**Problem details:**
Every line of the records below from the line with "Click the 客户编号 column header" up to and including the line with "Open the Activation" must be reproduced exactly, and no line outside that range.
[[ Source records open ]]
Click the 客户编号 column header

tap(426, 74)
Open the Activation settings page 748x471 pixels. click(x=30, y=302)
[[ Source records closed ]]
[[ Source records open ]]
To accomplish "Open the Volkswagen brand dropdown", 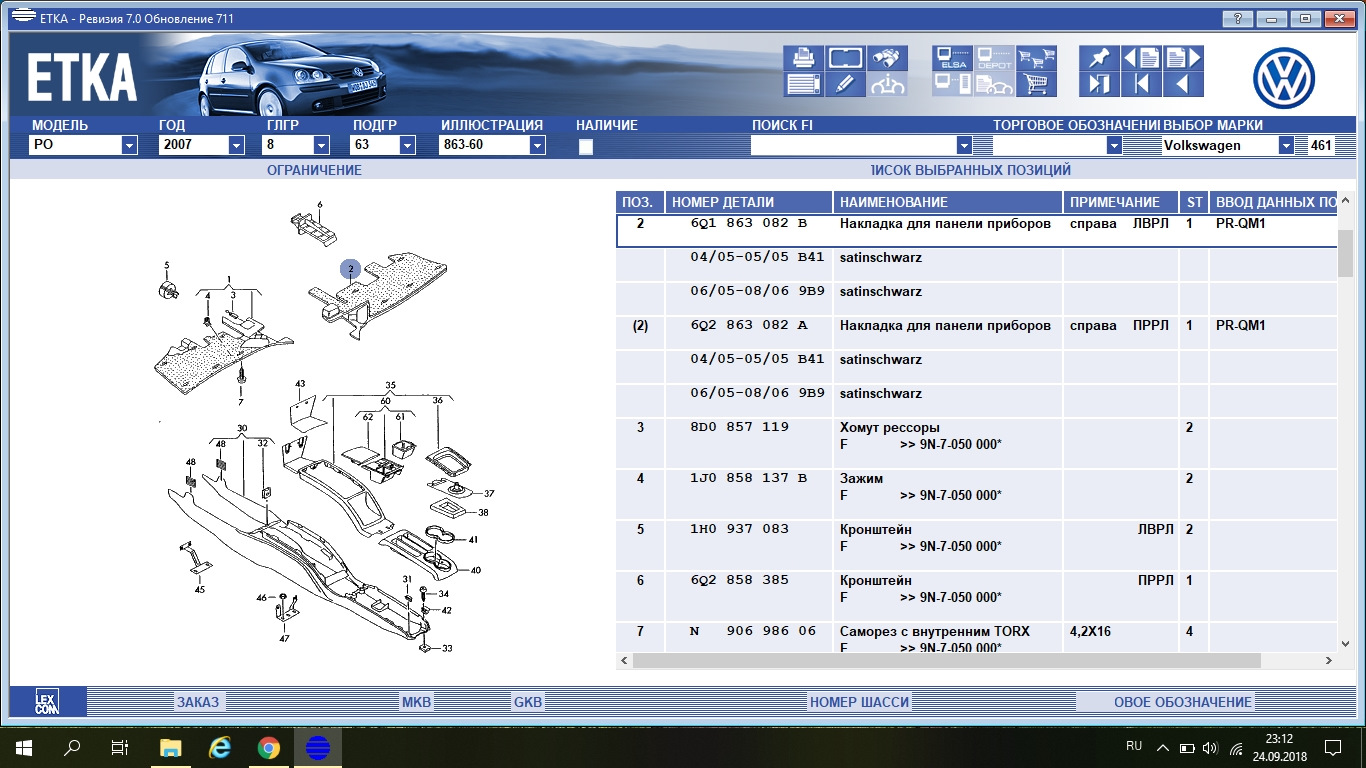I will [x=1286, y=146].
[[ Source records closed ]]
[[ Source records open ]]
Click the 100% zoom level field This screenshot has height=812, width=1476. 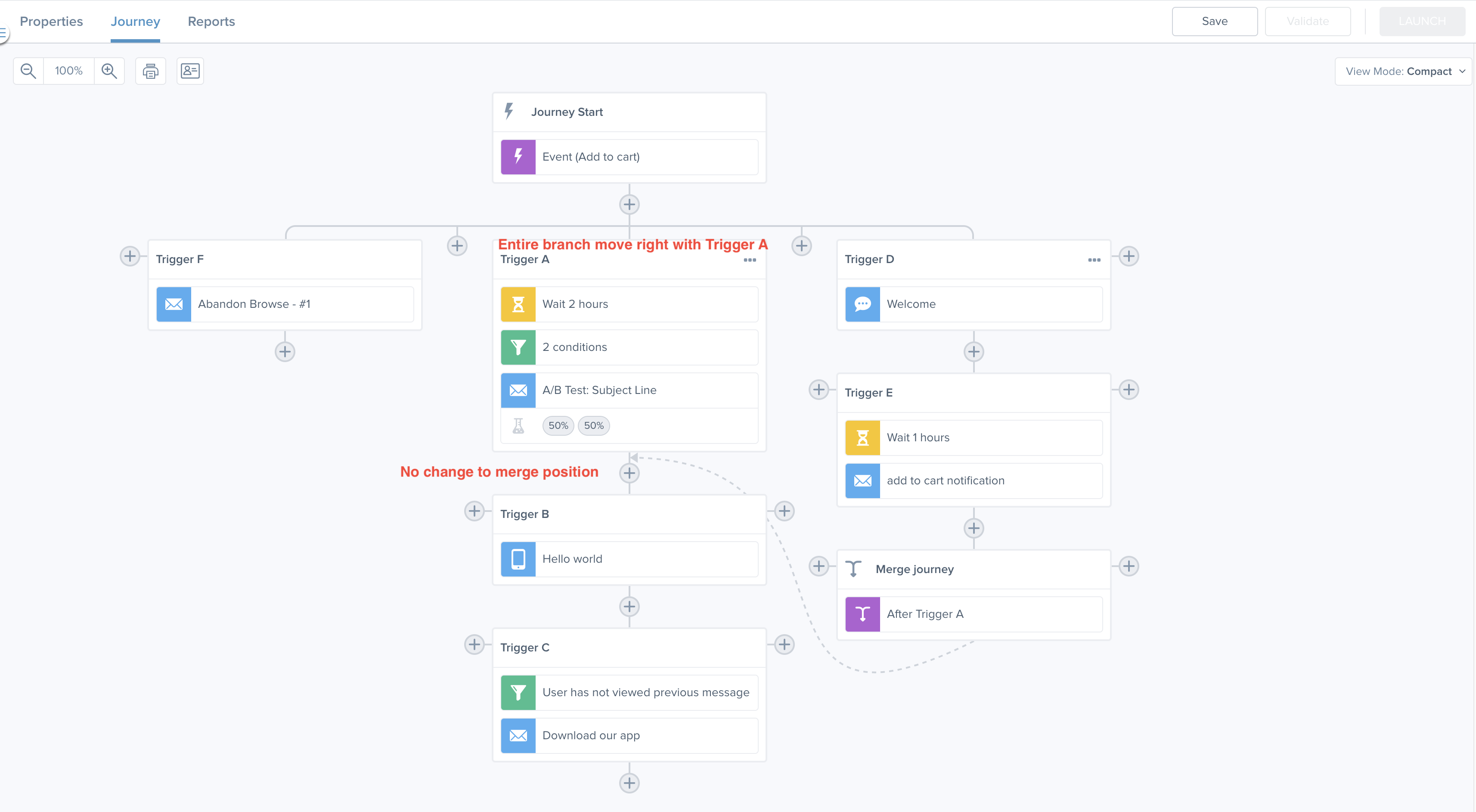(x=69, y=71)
[[ Source records closed ]]
**Expected output:**
Click the 客户编号 column header

tap(426, 74)
Open the Activation settings page 748x471 pixels. click(x=30, y=302)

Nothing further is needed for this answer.